As constantes quedas na cotação do dólar serão o presente de Natal de muitos comerciantes e empresários. Ontem, o dólar comercial teve a oitava redução consecutiva, vendido a R$ 2,179 - menor cotação desde abril de 2001. Isso se reflete diretamente nas vendas, pois reduzindo o preço final da mercadoria, o giro de produtos aumenta.
Lojas que comercializam produtos importados são as principais beneficiadas pelo atual panorama financeiro. “Em conseqüência à queda do dólar, as vendas aumentaram cerca de 28% se comparadas com o mesmo período do ano passado”, afirma William Rodrigues Moraes, gerente de uma loja de artigos importados.

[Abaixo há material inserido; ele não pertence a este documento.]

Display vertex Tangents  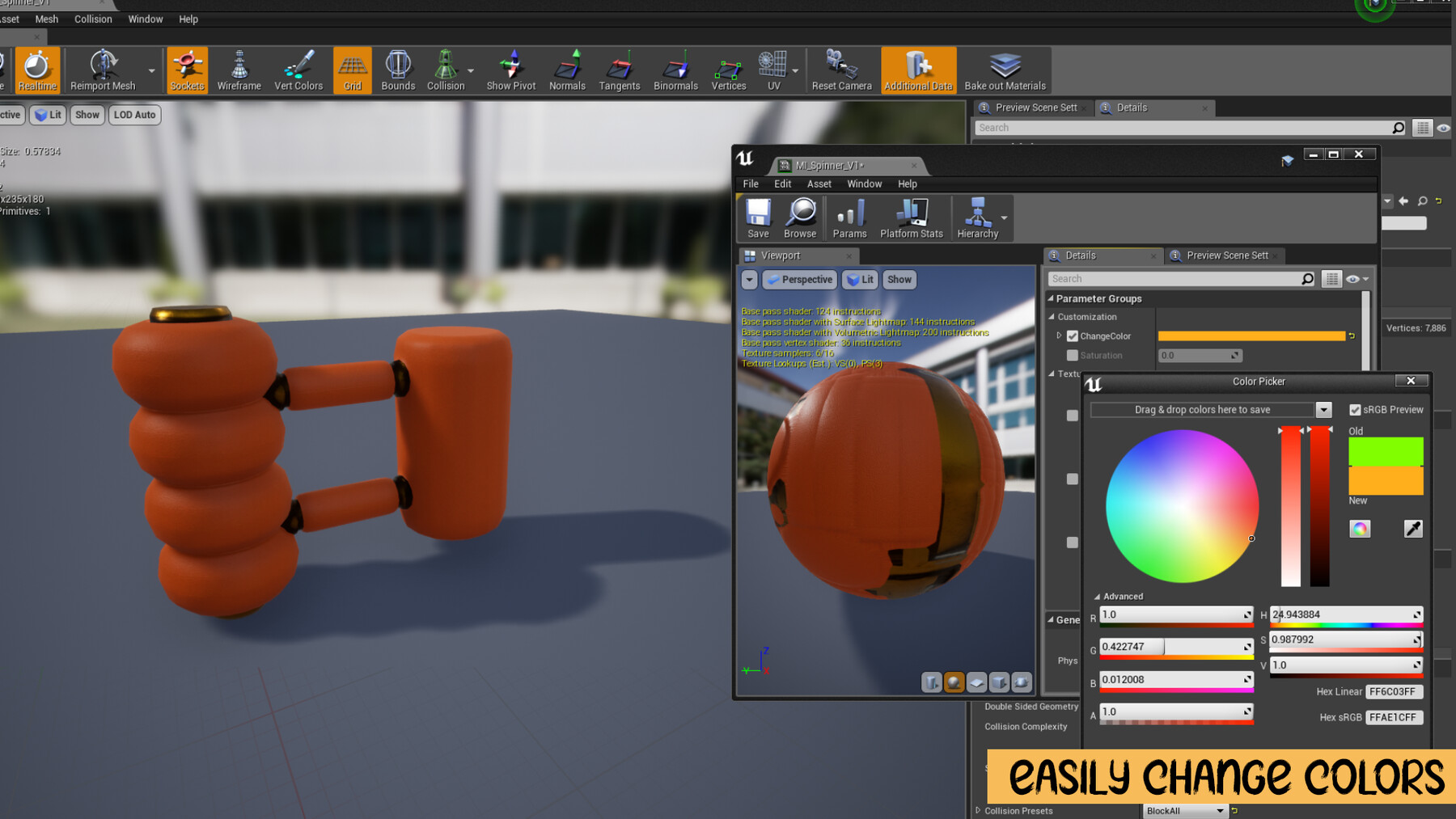pos(619,70)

O empresário César Eduardo Prando, proprietário de outra loja de produtos importados, reitera o otimismo de Moraes por conta da cotação da moeda americana. “Houve uma queda média de 25% no valor dos produtos. Uma garrafa de uísque que custava R$ 129,00 no mesmo período do ano passado, hoje está custando R$ 93,00”, exemplifica.
Mas a queda do dólar não se reflete apenas nos produtos que vêm de fora do País, pois mesmo itens produzidos no Brasil têm, muitas vezes, componentes importados - principalmente nos setores de informática e eletroeletrônicos -, o que reduz o custo para importadores e consumidores. “Vendo computadores e televisores produzidos no Brasil, mas que têm 60% ou mais de peças importadas. A redução de preços também é grande nestes casos”, conta Moraes.

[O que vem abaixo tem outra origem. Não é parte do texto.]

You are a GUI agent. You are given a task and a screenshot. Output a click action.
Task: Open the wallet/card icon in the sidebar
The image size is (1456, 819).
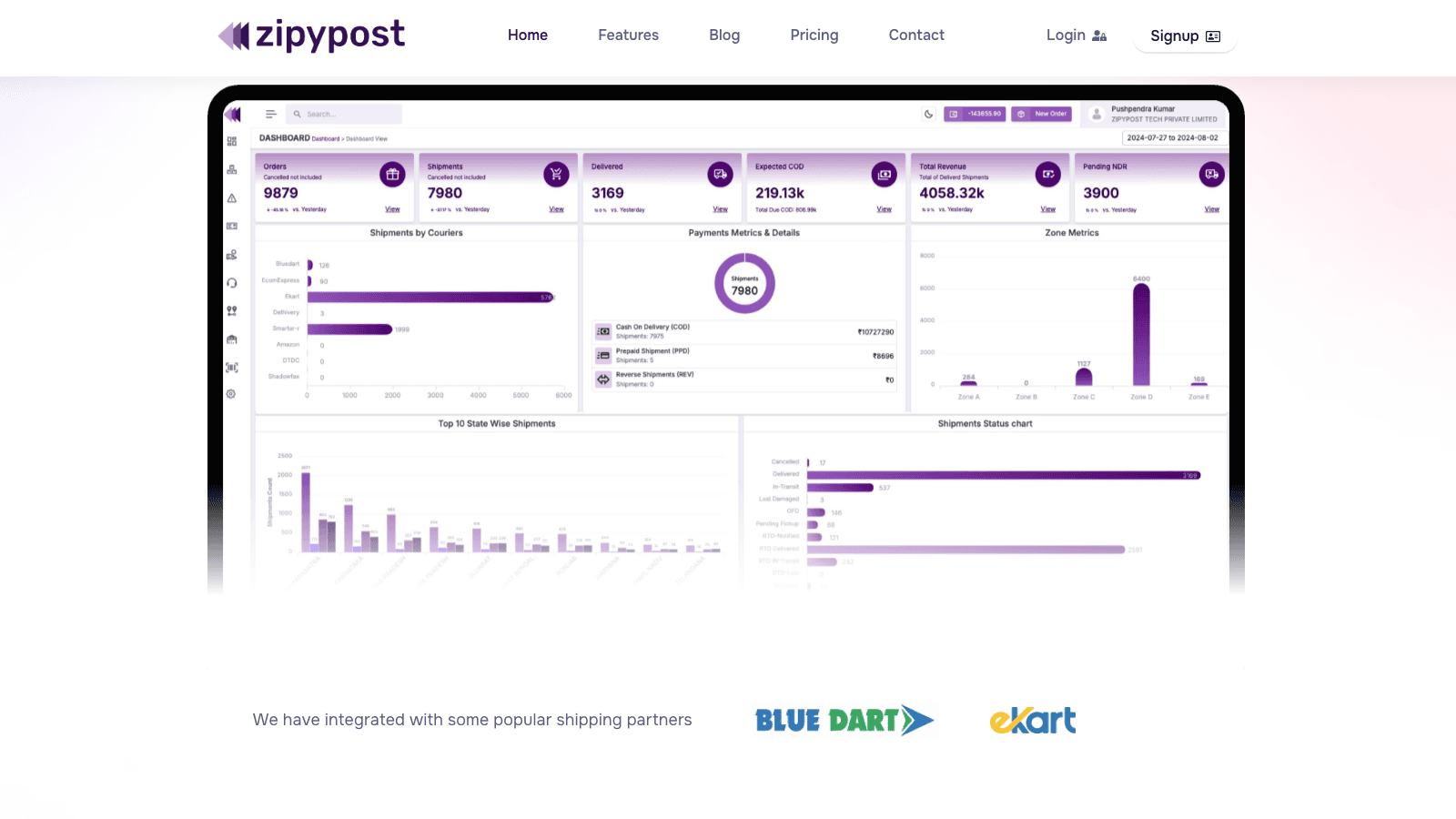point(231,226)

Outro beneficiado com a redução na cotação do dólar é o setor de turismo. De acordo com a vendedora de uma agência de viagens, Amanda Nunes, o custo dos pacotes turísticos para os países que têm o dólar como moeda corrente - principalmente os Estados Unidos - caiu aproximadamente 30%. “Aumentou em 25% o número de pessoas comprando pacotes de viagens para os Estados Unidos depois da queda do dólar”, ressalta.
Apesar da redução nos preços e, conseqüentemente, do aumento no índice de vendas, o economista Fernando Pinho alerta que a tendência de redução na cotação do dólar deve ser analisada com cautela. “Esse declínio é absolutamente artificial, porque não é gerado pelo fortalecimento da moeda brasileira em relação ao dólar, mas pelas altas taxas de juros, pelo grande fluxo de exportações e, conseqüentemente, pela entrada de capital estrangeiro no País”, explica.
No entanto, Pinho afirma que o momento econômico é ideal para quem pretende quitar dívidas em dólar, viajar para países em que esta é a moeda corrente ou para comprar artigos importados. “É possível que nos próximos três ou quatro meses não haja grandes oscilações, mas não aconselho ninguém a comprar dólares para guardar ou utilizar daqui a seis meses ou mais, pois a moeda não é estável”, diz.